Jan 9, 2023 - News

Nashville saw a record year of gun thefts from cars

Reported Nashville gun thefts, 2017–2022
Data: Metropolitan Nashville Police Department; Chart: Tory Lysik/Axios Visuals

More guns were stolen from cars in 2022 than any other year on record, according to Nashville police data.

  • Gun thefts have risen steadily for years in Nashville. At the same time, state lawmakers have eliminated more and more restrictions surrounding gun possession.

Why it matters: Stolen guns present a clear danger to the community. They have been used in high-profile crimes around the city.

By the numbers: Police reported 1,378 guns were stolen from cars last year, making up more than 70% of total gun thefts in Nashville.

  • Gun thefts from cars have skyrocketed over the last several years. In 2017, the number stood at 576, per police data.

"It's a disturbing trend, because we know that those guns taken from motor vehicles obviously end up in the hands of people that don't need to have them," Sgt. Robert Weaver tells Axios.

  • "We know that those guns get passed around. They get used with robberies, in shootings."
  • Weaver encouraged gun owners to lock their cars and take guns into their houses at night.

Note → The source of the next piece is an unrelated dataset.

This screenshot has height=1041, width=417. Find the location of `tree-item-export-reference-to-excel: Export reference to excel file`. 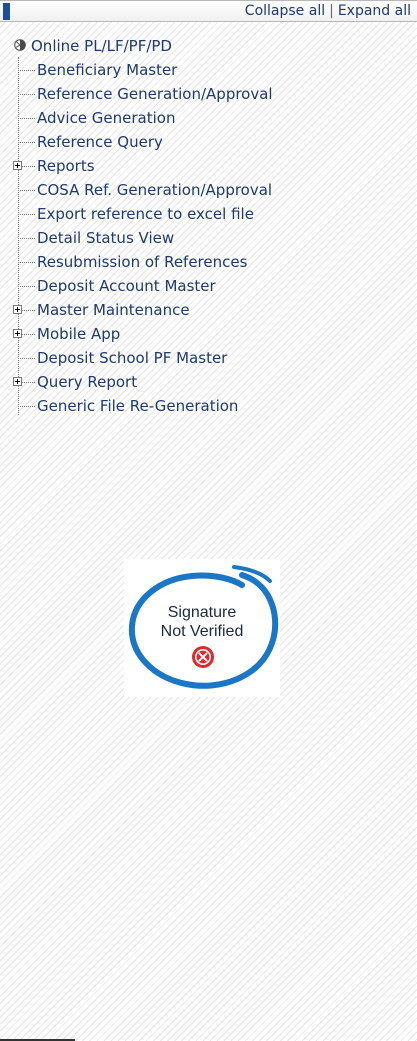

tree-item-export-reference-to-excel: Export reference to excel file is located at coordinates (212, 214).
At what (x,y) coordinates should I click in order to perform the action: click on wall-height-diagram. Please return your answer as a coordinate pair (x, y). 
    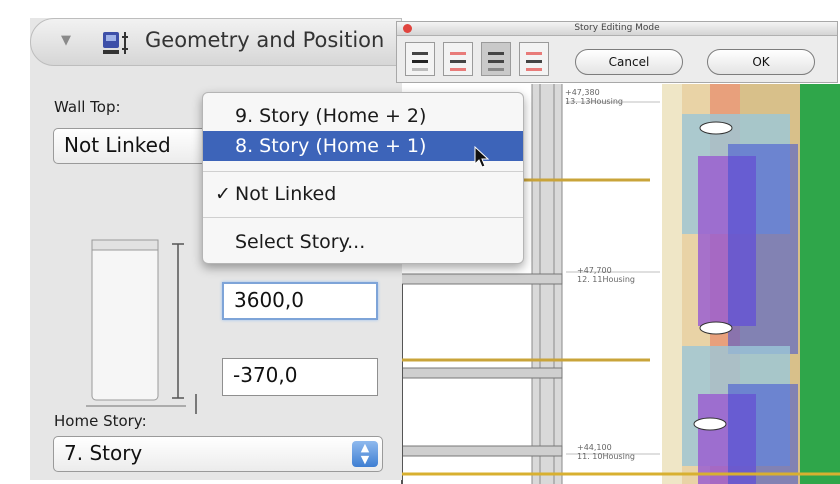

Driving the news: Weaver, who works in the Hermitage precinct, says guns are stolen from vehicles in hotel parking lots, outside apartment buildings and in residential driveways.

  • Sometimes, he says, thieves appear to target vehicles if there are stickers or insignias on a car that suggest the owner has a gun.
  • The department's prevention efforts are focused on building awareness through weekly updates, parking lot signage and community meetings.

Zoom out: The rise in gun thefts has happened in parallel with legislative efforts to ease gun restrictions in Tennessee.

  • Over the last decade, lawmakers passed laws allowing guns to be stored in parked cars and allowing most gun owners to carry their weapons without a permit.

State of play: State Rep. John Ray Clemmons (D-Nashville) said those new laws "have directly resulted in more handguns on the streets in the hands of criminals."

  • "Repealing those laws and holding negligent gun owners accountable would be possible options to increase public safety while respecting the integrity of the Second Amendment," he said.

What's next: Last year, state Rep. Mark White (R-Memphis) said he would try to revive legislation that would require gun owners to report thefts or penalize them for failing to secure their guns.

  • The Republican supermajority has backed harsher penalties for gun thefts. But White's measure and other efforts to regulate guns have failed to gain traction.